The show ran two seasons and it's the first season that was just released although there is
a bootleg of the entire show floating around the web. I suggest purchasing this official release.
Since this was only the second year of networks broadcasting in color, each episode is proceeded
by an announcment that "The Invaders" was in color which was amusing. The series was shot
in 35mm and simulated the 'Glorious Technicolor' look of movies at the time so the photography
is very good with saturated fleshtones and vibrant primaries. In a couple of episodes the image
gets momentarily muddy and grainy which might have been some 16mm syndication footage 
edited into the masters to replaced damaged 35mm film. Otherwise, they look excellent and 
they hold up when projected on a DLP. Unfortunately, unlike Martin's "The Fugitive" which had
a series finale, this show never officially ended so you don't know if Thinnes was able to stop
the alien invasion.

One of the show's attributes were the many guest stars who appeared either as aliens or
as victims of the invaders. Among them were Arthur Hill, Roddy McDowall, Ed Asner, Suzanne
Pleshette and many others you'll recognize. One of my favorite episodes guest
stars Robert Walker Jr. as an alien 'youth'. What's even creepier is the fact that
Walker is a dead ringer for his father Robert Walker Sr. who played "Bruno" in
Hitchcock's classic "Strangers on a Train" which was the actor's final film. 
He even has his father's voice and it's like his late father was reincarnated into this alien character. In general the human guest stars get killed and Thinnes is left trying to convince others that the invasion is real. Unlike Irwin Allen's
sci-fi shows like "The Time Tunnel", each episode of this series is a separate entity and there are no cliff hangers or continuing plot devices from show to show. I guess that made it easier to show in syndication since there was no particular order to watch them. Another attribute is the creepy music score by Dominic Frontiere ("The Outer Limits").

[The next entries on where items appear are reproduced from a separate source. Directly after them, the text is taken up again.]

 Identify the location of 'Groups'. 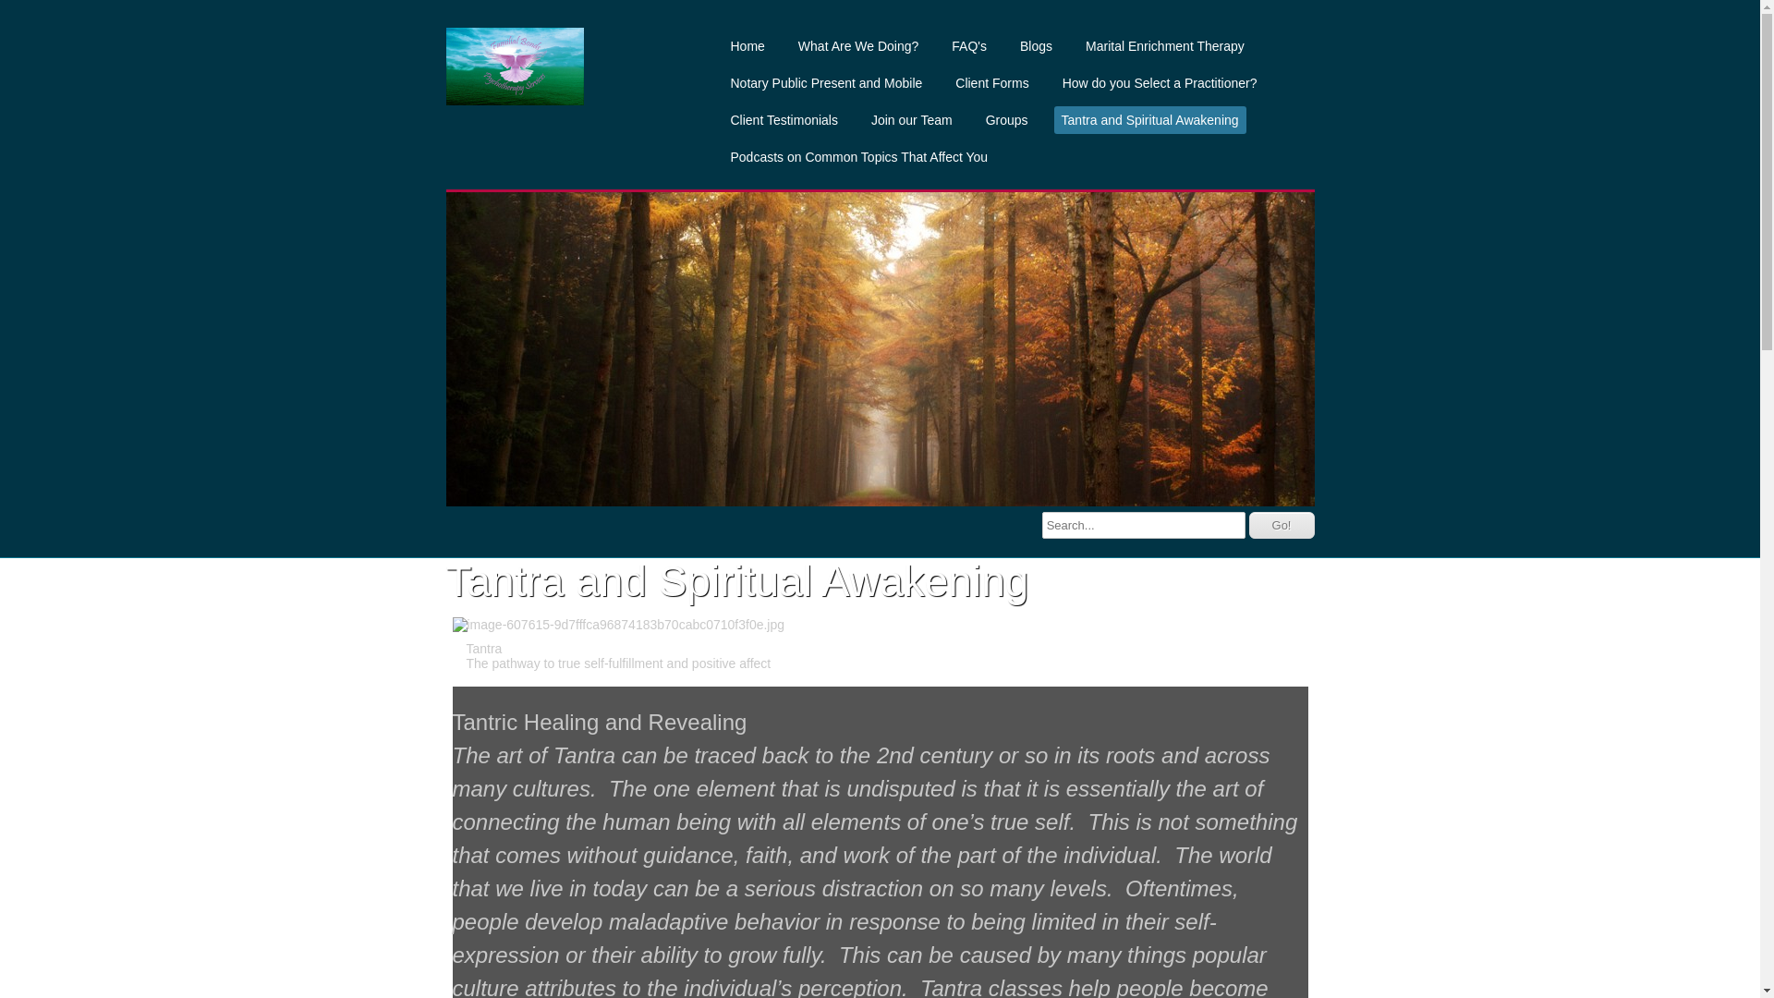
(977, 120).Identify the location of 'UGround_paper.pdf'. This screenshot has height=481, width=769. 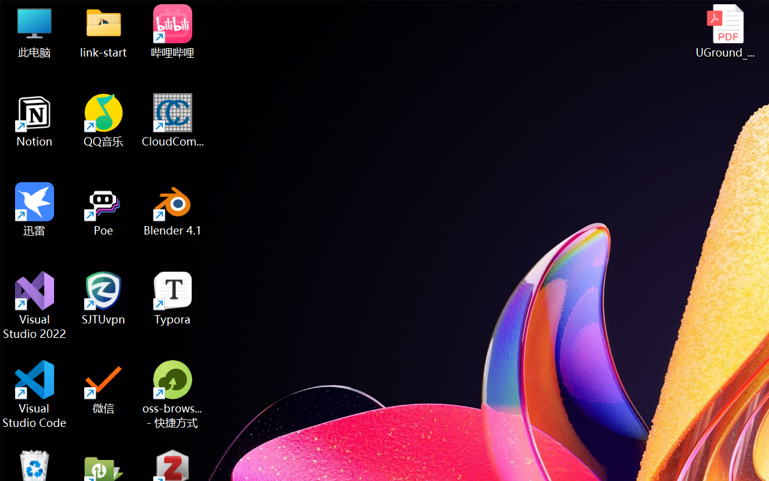
(725, 31).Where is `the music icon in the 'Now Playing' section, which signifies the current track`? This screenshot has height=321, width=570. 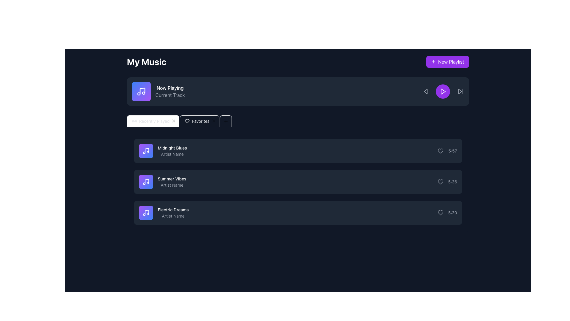
the music icon in the 'Now Playing' section, which signifies the current track is located at coordinates (146, 151).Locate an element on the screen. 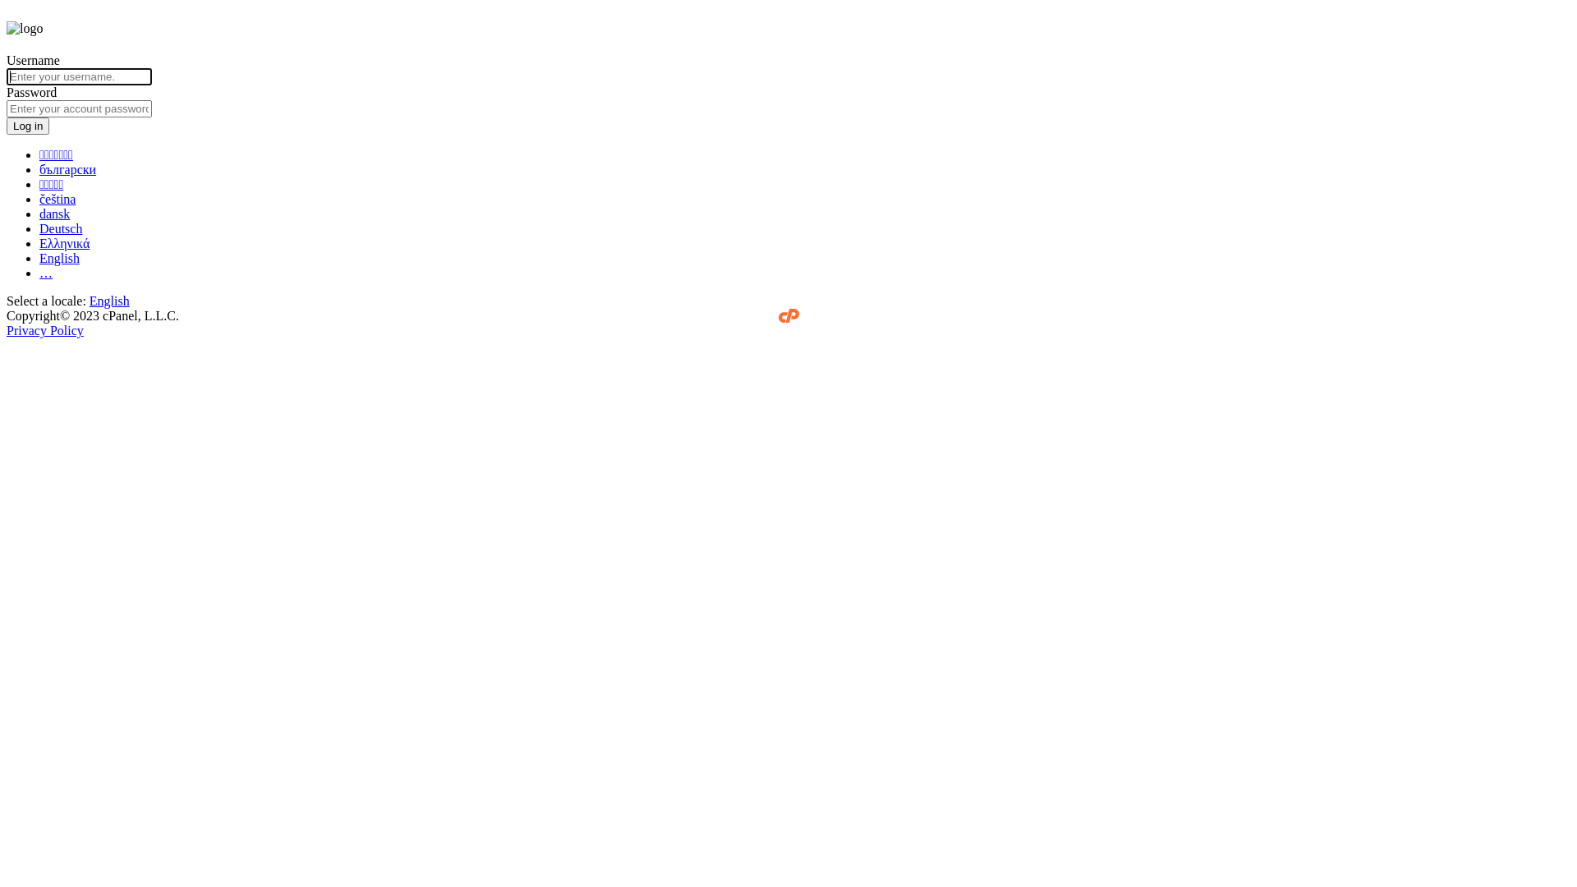 This screenshot has height=887, width=1577. 'dansk' is located at coordinates (54, 213).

In the extras is an extended version of the pilot episode and an interview with Roy Thinnes
who also does a brief introduction of each show. Thinnes looks pretty good at age 70 although
I would not have recognized him from the character he plays in this series at age 29. He's not
a particularly good interviewee and tends to stammer trying to collect his thoughts. He claims
he had a 'close encounter' just prior to the series broadcast and you can believe that if you like. The other suppliment is a commentary by series writer, Larry
Cohen, who later moved into feature films. Unfortunately, it was disappointing. While he gives a good overview of his career he doesn't talk much about "The Invaders" focussing his discussion on an earlier show he wrote called "Branded" starring Chuck Conners which I've never seen. Also, the show he does the commentary on was not one of the episodes he wrote which made no sense at all. Shouldn't he have done it on an episode he was directly involved with? The show he does talk over had a fascinating sequence at the New York World's Fair which was still intact three years after it folded. I really wanted to hear about that shoot but it isn't even mentioned. 

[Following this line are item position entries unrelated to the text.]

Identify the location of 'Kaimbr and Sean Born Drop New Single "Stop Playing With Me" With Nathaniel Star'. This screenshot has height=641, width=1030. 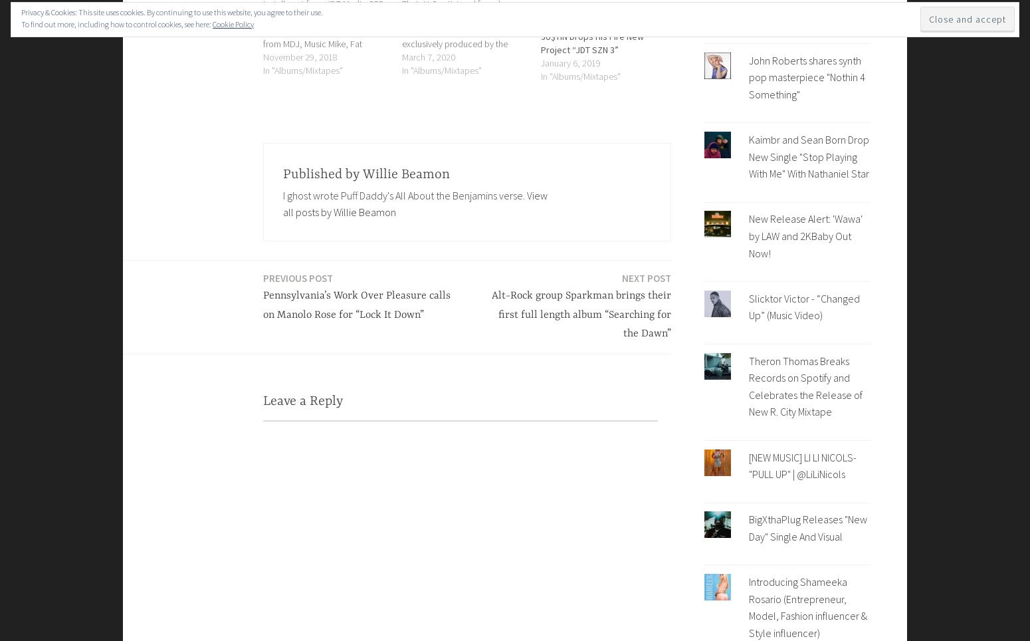
(808, 156).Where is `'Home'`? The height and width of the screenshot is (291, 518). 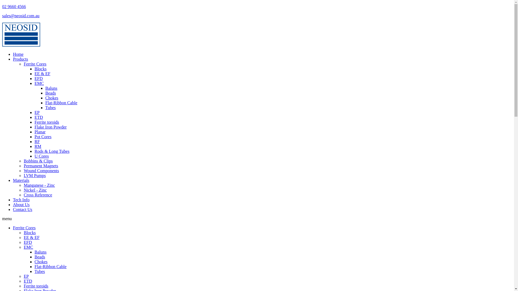 'Home' is located at coordinates (18, 54).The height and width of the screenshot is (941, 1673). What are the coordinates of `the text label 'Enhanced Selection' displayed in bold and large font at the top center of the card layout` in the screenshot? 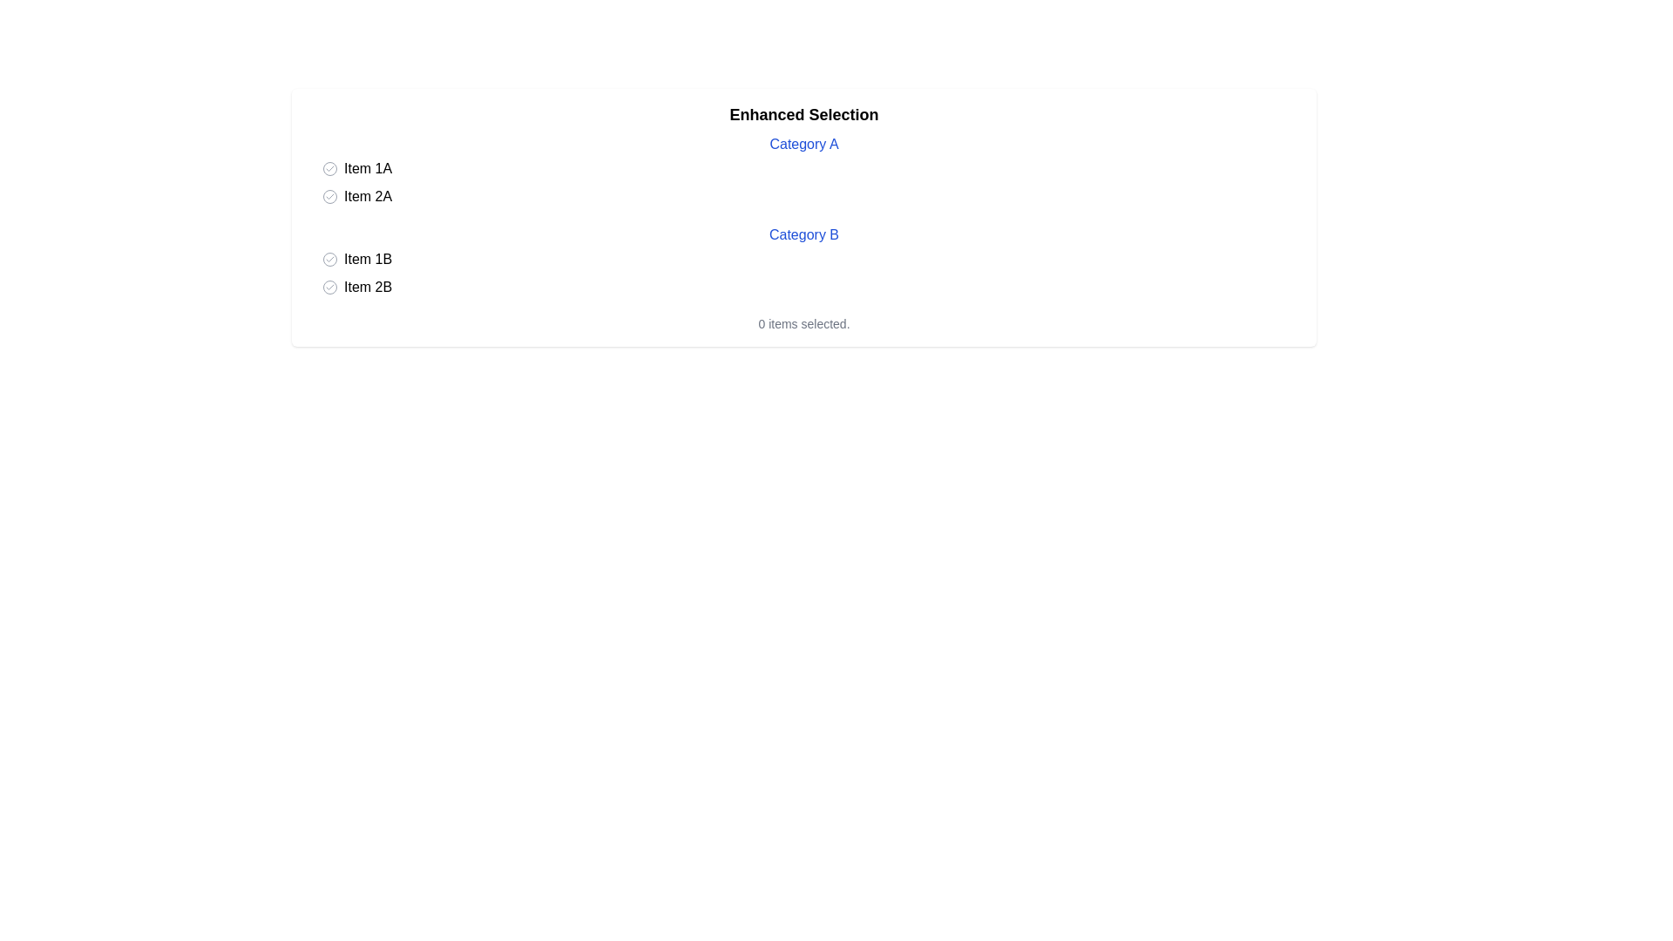 It's located at (802, 114).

In summary, I recommend this show to those who enjoy the other Quinn Martin productions
and mid-sixties sci-fi series in general. Obviously the effects aren't the state of the art but
the acting and premise are good and the atmosphere appropriately eerie. I enjoyed it and look
forward to Season Two.


----------



## Prof. (Oct 20, 2006)

Ah yes..I remember that show..It was one of the better sci-fi TV shows..
It's a pity they don't bring back some of the better sci-fi shows and get rid of this rubbish they purport to be "popular entertainment"..

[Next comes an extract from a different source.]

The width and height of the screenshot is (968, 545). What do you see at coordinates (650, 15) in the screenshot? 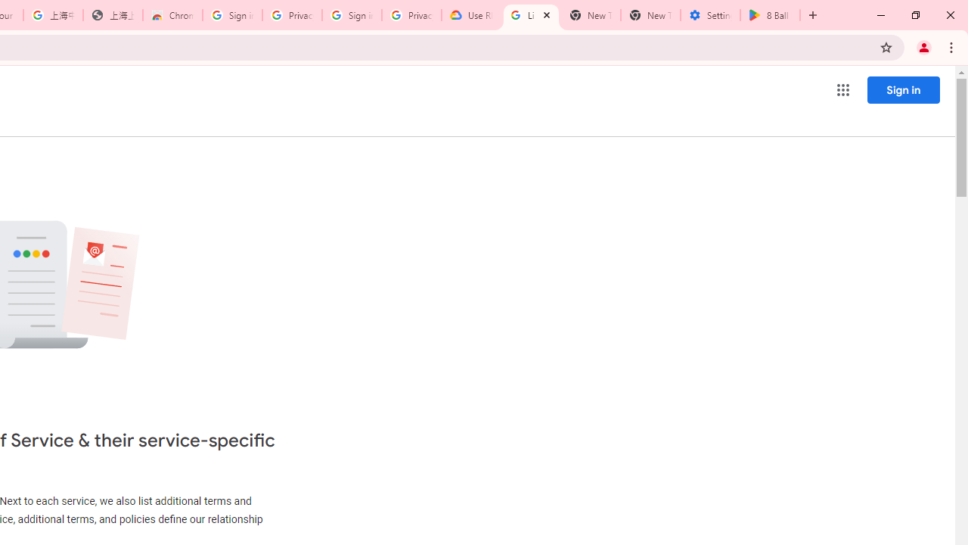
I see `'New Tab'` at bounding box center [650, 15].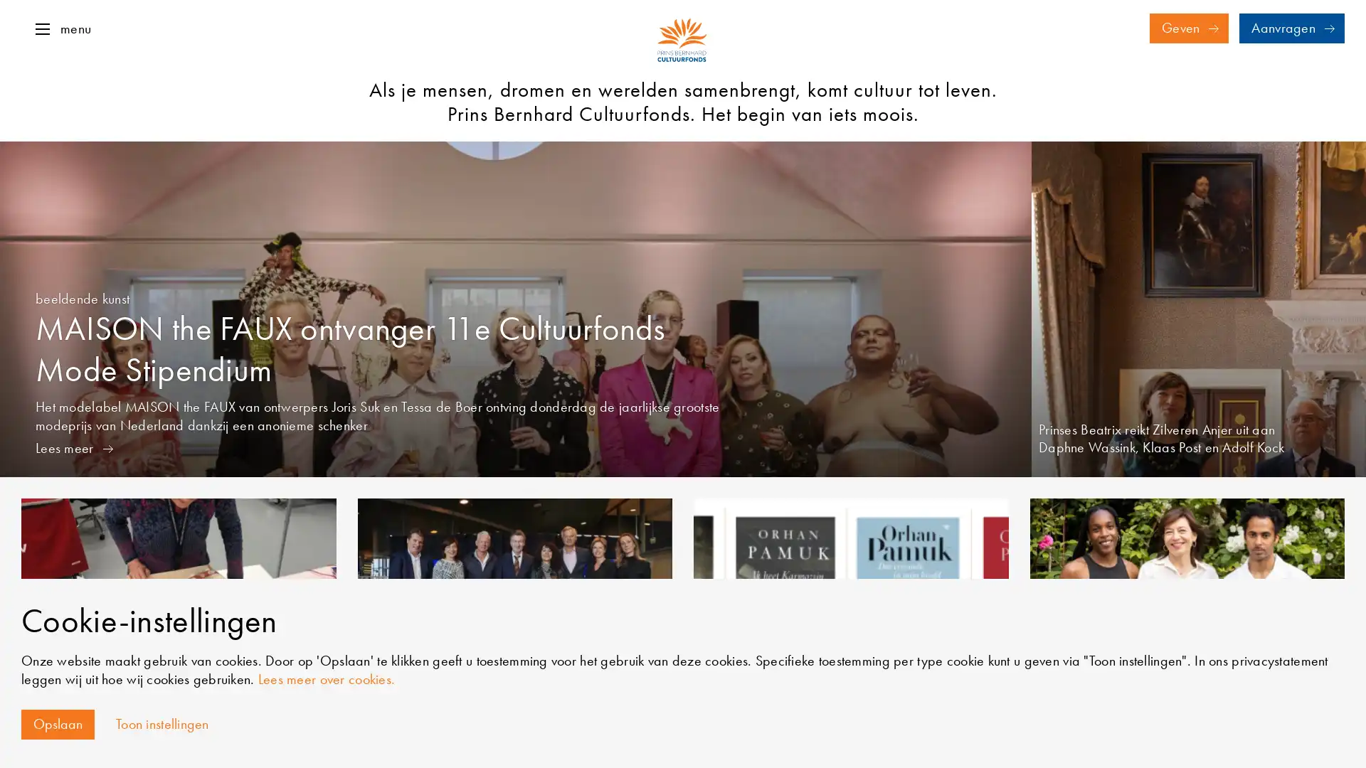 This screenshot has height=768, width=1366. Describe the element at coordinates (151, 724) in the screenshot. I see `Toon instellingen` at that location.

There was also a very good BBC sci-fi series a number of years ago..can't remember the name..about a crashed landed alien!.who had escaped his home planet to warn Earth of an impending invasion..
You might remember it..


----------



## Richard W. Haines (Jul 9, 2007)

Prof.,

Unfortunately I don't. Do you recall the name or who starred? I'll try to look it up.
I agree most contemporary shows are poor and often dumbed down although that was
what critics said in the sixties too. It's more difficult today for television producers since
there is no 'general audience' as there was in the past. With all of the cable and home
video competition, most programmers opt for a 'targeted audience'. That's fine if you're
part of that demographic but if you're not, it's difficult to find shows you want to watch.


----------



## Prof. (Oct 20, 2006)

Richard,

The only actor I can remember the name of at the moment was Jacqueline McKenzie, an Australian actor..
From memory, she was the lead Scientist of this group who were the only ones aware of the invasion..

I remember that the aliens would manifest something like a black hole that would suck people into it, and alter their minds.. and they would then be imprisoned in the alien ship.

It was quite a few years ago when they were showing the series..and I don't know if they ever showed it in the States..


----------